(Your objective) Transcribe the records that follow, keeping every word as it stands.

(Task input)
-- -- --

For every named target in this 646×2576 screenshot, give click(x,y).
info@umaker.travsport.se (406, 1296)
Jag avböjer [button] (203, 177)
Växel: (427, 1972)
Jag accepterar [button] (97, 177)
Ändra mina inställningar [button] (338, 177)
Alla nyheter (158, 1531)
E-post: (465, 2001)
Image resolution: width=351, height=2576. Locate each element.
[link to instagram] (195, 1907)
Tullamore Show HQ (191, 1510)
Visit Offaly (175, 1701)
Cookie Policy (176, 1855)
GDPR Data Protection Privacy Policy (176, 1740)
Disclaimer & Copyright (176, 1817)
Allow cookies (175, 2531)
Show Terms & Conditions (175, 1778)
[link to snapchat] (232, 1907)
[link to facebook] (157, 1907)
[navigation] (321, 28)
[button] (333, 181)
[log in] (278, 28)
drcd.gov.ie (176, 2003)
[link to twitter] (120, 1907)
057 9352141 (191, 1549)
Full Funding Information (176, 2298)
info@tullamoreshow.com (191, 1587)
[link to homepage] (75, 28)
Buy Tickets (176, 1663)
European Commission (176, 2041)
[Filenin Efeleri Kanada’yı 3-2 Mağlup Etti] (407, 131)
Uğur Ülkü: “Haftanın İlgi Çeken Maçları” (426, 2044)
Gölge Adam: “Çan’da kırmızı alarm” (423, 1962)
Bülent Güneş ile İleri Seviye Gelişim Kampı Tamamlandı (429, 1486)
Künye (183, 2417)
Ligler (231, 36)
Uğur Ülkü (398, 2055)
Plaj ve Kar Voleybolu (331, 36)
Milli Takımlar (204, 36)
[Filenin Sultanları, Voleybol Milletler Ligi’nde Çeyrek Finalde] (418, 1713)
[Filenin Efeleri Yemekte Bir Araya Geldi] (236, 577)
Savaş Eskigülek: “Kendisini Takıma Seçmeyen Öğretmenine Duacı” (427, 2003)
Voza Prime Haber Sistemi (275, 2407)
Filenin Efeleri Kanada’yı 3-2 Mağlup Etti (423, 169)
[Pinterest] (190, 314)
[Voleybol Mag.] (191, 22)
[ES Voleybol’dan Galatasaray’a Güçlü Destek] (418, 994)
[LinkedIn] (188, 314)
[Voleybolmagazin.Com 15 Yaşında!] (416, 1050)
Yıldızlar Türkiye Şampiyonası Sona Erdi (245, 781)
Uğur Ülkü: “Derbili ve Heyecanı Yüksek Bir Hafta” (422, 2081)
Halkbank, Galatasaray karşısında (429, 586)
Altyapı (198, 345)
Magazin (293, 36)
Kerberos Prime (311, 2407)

-- -- --

(Worked solution)
For every named target in this 646×2576 screenshot, give click(x,y).
info@umaker.travsport.se (406, 1296)
Jag avböjer [button] (203, 177)
Växel: (427, 1972)
Jag accepterar [button] (97, 177)
Ändra mina inställningar [button] (338, 177)
Alla nyheter (158, 1531)
E-post: (465, 2001)
Image resolution: width=351, height=2576. Locate each element.
[link to instagram] (195, 1907)
Tullamore Show HQ (191, 1510)
Visit Offaly (175, 1701)
Cookie Policy (176, 1855)
GDPR Data Protection Privacy Policy (176, 1740)
Disclaimer & Copyright (176, 1817)
Allow cookies (175, 2531)
Show Terms & Conditions (175, 1778)
[link to snapchat] (232, 1907)
[link to facebook] (157, 1907)
[navigation] (321, 28)
[button] (333, 181)
[log in] (278, 28)
drcd.gov.ie (176, 2003)
[link to twitter] (120, 1907)
057 9352141 (191, 1549)
Full Funding Information (176, 2298)
info@tullamoreshow.com (191, 1587)
[link to homepage] (75, 28)
Buy Tickets (176, 1663)
European Commission (176, 2041)
[Filenin Efeleri Kanada’yı 3-2 Mağlup Etti] (407, 131)
Uğur Ülkü: “Haftanın İlgi Çeken Maçları” (426, 2044)
Gölge Adam: “Çan’da kırmızı alarm” (423, 1962)
Bülent Güneş ile İleri Seviye Gelişim Kampı Tamamlandı (429, 1486)
Künye (183, 2417)
Ligler (231, 36)
Uğur Ülkü (398, 2055)
Plaj ve Kar Voleybolu (331, 36)
Milli Takımlar (204, 36)
[Filenin Sultanları, Voleybol Milletler Ligi’nde Çeyrek Finalde] (418, 1713)
[Filenin Efeleri Yemekte Bir Araya Geldi] (236, 577)
Savaş Eskigülek: “Kendisini Takıma Seçmeyen Öğretmenine Duacı” (427, 2003)
Voza Prime Haber Sistemi (275, 2407)
Filenin Efeleri Kanada’yı 3-2 Mağlup Etti (423, 169)
[Pinterest] (190, 314)
[Voleybol Mag.] (191, 22)
[ES Voleybol’dan Galatasaray’a Güçlü Destek] (418, 994)
[LinkedIn] (188, 314)
[Voleybolmagazin.Com 15 Yaşında!] (416, 1050)
Yıldızlar Türkiye Şampiyonası Sona Erdi (245, 781)
Uğur Ülkü: “Derbili ve Heyecanı Yüksek Bir Hafta” (422, 2081)
Halkbank, Galatasaray karşısında (429, 586)
Altyapı (198, 345)
Magazin (293, 36)
Kerberos Prime (311, 2407)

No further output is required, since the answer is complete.